Scalable nanofiltration membranes with sharpened pore distribution and enhanced negativity for mono/divalent anion separation

Abstract

The petrochemical industry is an important producer of high salinity wastewater, necessitating the efficient separation of salts in zero discharge processes. This study reports the development of an industrially scalable thin film composite nanofiltration membranes that facilitate the effective separation of NaCl/Na2SO4. Employing a one-step functionalization process, the membrane pore distribution is sharpened, and the surface negativity is intensified. Branched polyethyleneimine with abundant reactive amine groups is employed as an aqueous co-monomer, leading to the generation of high density grafting active sites.
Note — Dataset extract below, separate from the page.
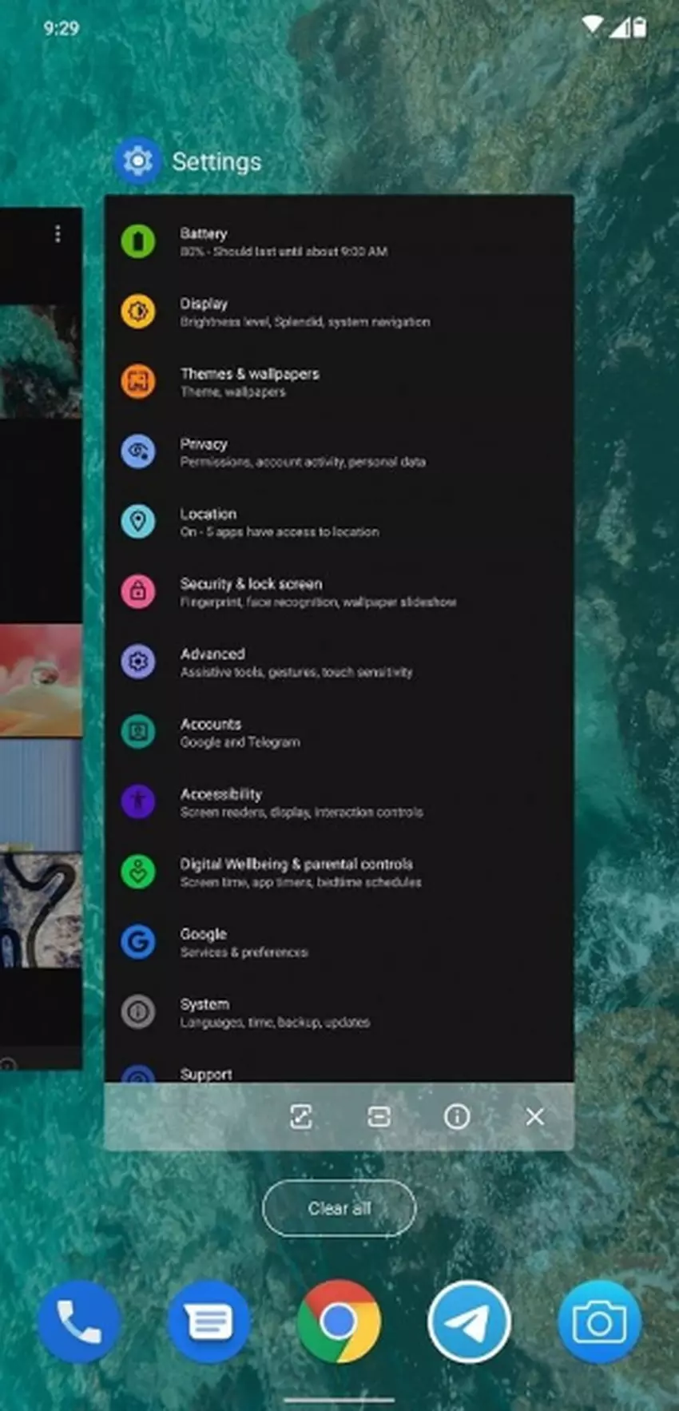
Task: Select the Battery settings entry
Action: (284, 241)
Nucleophilic substitution reaction is employed to functionalize the membrane surface with negatively charged sulfonic acid groups. Simultaneously, large voids within the free volume are filled and the pore size distribution is effectively narrowed. The resultant membranes demonstrate an impressive rejection of 99.5 % for Na2SO4, a selectivity of 163.4 for NaCl/Na2SO4 and a selectivity of 488 for Cl−/SO42−, with a water flux of 45 LMH under 0.5 MPa. The corresponding 8″ × 40″ sized spiral wound membrane modules exhibit a NaCl/Na2SO4 selectivity of 100.4 and a Cl−/SO42− selectivity of 258.3, demonstrating high practical applicability. A pilot trial is planned to integrate these novel membrane products into zero discharge processes within the internal chemical enterprises of Sinopec.